最近は、人にすすめられた本や、生と死の衝動についてテーマを持ったことで、本を読みたい気持ちが強くなっている。
私は読書家ではないが、自分がテーマする本に出会ったときや、知りたいことがあるとき、もしくはなんとなく気分が乗ったときくらいは、それなりに熱を入れて読んできた。
しかし、本当に本を愛している人は、呼吸のように本が生活の中に溶け込んでいて、今の私はどちらかというと、生活の中心に別のものがあって、本を読むことが端から追い出されてしまっているような状態にある。
だから本を読もう読もうと思っても、後回しになって、何とかしなきゃと思いながらもいつまでたっても読めず、もどかしさを抱えていた。
- 「読書を欲する者は閑暇を見出すことに賢明でなければならぬと共に、規則的に読書するということを忘れてはならない。」
- 「読書にも勇気が必要である。ひとは先ず始めなければならぬ。」
- 「読書は一種の技術である。」
三木清「如何に読書すべきか」
読書にも勇気が必要、読書は技術という言葉は今の自分にとても響く。
最近は瞑想をしながら、五感に反応する形で行うことのできない行い、つまり意志を要する行いの大半は「技術」なんじゃないかと思うようになった。
部活が技術の習得を志すことは分かりやすいけど、勉強も技術で、落ちてるゴミを拾うことも、自分から人に挨拶することも技術。
フロムは、愛することも技術だと言っている。だから気分のままにやってるようでは、いつまでたっても本を読むことができないのだと知った。
愛は技術だろうか。技術だとしたら、知力と努力が必要だ。それとも、愛は一つの快感であり、それを経験するかどうかは運の問題で、運がよければそこに「落ちる」ようなものだろうか。この小さな本は、愛は技術であるという前者の前提のうえに立っている。しかし、今日の人びとの大半は、後者のほうを信じているにちがいない。だからといって、人びとが愛を軽く見ているというわけではない。それどころか、誰もが愛に飢えている。楽しい、あるいは悲しいラブ・ストーリーを描いた数え切れないほどの映画を観、愛をうたった流行歌に聞き入っている。ところが、愛について学ばなければならないことがあるのだと考えている人はほとんどいない。
技術の習練には 規律 が必要である。規律正しくやらなければ、どんなことでも絶対に上達しない。
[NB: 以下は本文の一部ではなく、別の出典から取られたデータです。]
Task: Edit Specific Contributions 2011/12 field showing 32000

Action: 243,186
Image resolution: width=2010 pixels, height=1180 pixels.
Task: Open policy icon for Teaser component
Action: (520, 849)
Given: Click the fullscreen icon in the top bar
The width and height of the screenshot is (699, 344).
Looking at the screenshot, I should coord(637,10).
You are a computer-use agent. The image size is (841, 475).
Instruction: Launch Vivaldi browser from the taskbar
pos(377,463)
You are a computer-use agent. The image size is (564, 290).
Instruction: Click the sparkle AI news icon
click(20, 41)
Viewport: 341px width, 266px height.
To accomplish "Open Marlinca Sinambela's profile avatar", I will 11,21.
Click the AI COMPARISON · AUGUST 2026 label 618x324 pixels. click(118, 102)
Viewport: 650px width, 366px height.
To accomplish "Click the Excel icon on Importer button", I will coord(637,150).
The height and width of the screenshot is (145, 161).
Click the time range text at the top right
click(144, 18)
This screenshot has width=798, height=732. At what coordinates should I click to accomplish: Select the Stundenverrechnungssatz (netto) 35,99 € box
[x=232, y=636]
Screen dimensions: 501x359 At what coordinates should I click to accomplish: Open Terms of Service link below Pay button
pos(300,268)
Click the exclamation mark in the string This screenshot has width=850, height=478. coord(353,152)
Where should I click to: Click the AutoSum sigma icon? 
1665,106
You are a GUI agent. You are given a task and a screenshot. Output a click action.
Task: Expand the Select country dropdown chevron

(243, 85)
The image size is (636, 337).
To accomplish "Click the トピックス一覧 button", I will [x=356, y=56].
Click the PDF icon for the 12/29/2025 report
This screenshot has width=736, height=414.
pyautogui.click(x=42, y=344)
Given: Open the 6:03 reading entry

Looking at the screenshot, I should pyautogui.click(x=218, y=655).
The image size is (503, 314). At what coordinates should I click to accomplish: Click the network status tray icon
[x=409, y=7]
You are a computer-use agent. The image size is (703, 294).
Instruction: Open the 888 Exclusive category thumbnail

「気分が乗っている」ときにだけやるのでは、楽しい趣味にはなりうるかもしれないが、そんなやり方では絶対にその技術を習得することはできない。
エーリッヒ・フロム. 愛するということ
毎日が練習で、毎日が試合だと感じる。
技術の習得を志すならば、今日は練習で、どこに向かって練習をするかといえば、今日をよく生きるためで、つまり今日こそが試合である。
練習相手も、試合相手も、自分。今日は明日もずっとずっと死ぬまで、自分がよき練習相手で、よき試合のライバルだ。
そう思うと、人生に厳しさを感じるけど、ここには切磋琢磨できるライバルがいて、戦友がいると思えば、勇気もわいてくる。
コイツと闘い続けていたら、そのうち一緒に焚火でも囲いながら、笑って酒を飲める中になっていくんじゃないかな。